The role of biological membranes as a target in biological radiation damage remains unclear. The present study investigates how the biochemical and biophysical properties of a simple biological model, i.e. human erythrocyte membranes, are altered after exposure to relatively low doses of (60)Co gamma rays. Lipid peroxidation increased in the hours after radiation exposure, based on measurements of MDA and on the lipid peroxidation index after parinaric acid incorporation. Protein carbonyl content also increased rapidly after radiation exposure. An imbalance between the radiation-mediated oxidative damages and the antioxidant capacity of the erythrocytes was observed in the hours after radiation exposure. Antioxidant enzyme activities, mainly catalase and glutathione peroxidase, were found to decrease after irradiation. The development of a radiation-induced oxidative stress probably explains the reorganization of the fatty acid pattern 72 h after radiation exposure.

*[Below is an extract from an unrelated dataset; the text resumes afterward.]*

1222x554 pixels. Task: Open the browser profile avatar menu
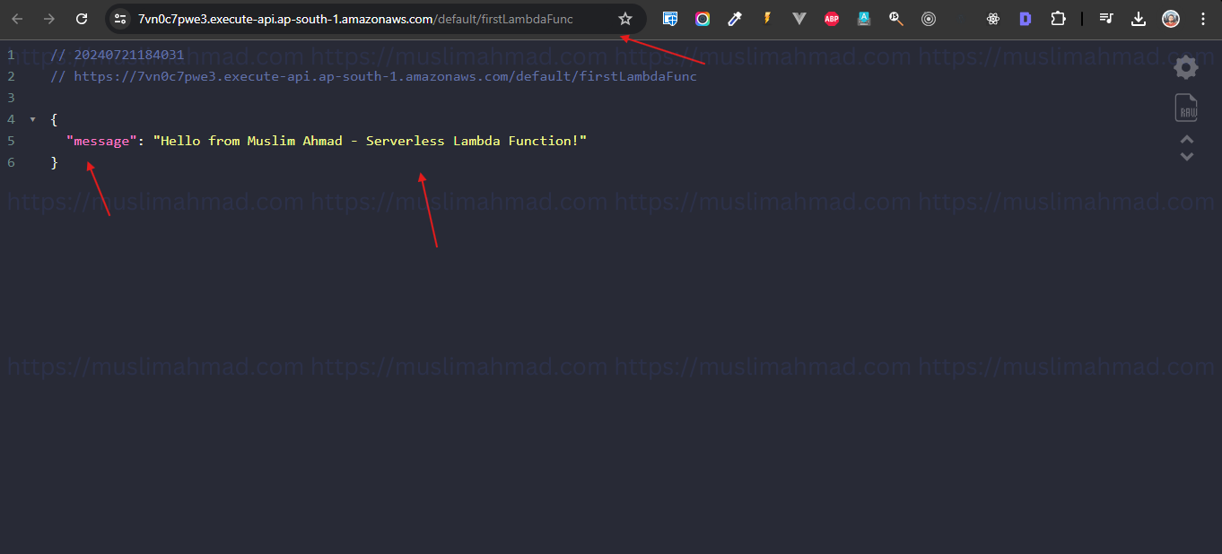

The phosphatidylethanolamine (PE) fatty acids of the (n-3) and (n-6) series decreased, while the PE saturated fatty acid content increased. All these modifications may be involved in the variation of the biophysical properties of the membranes that we noted after radiation exposure. Specifically, we observed that the lipid compartment of the membrane became more fluid while the lipid-protein membrane interface became more rigid. Taken together, these findings reinforce our understanding that the cell membrane is a significant biological target of radiation. Thus the role of the biological membrane in the expression and course of cell damage after radiation exposure must be considered.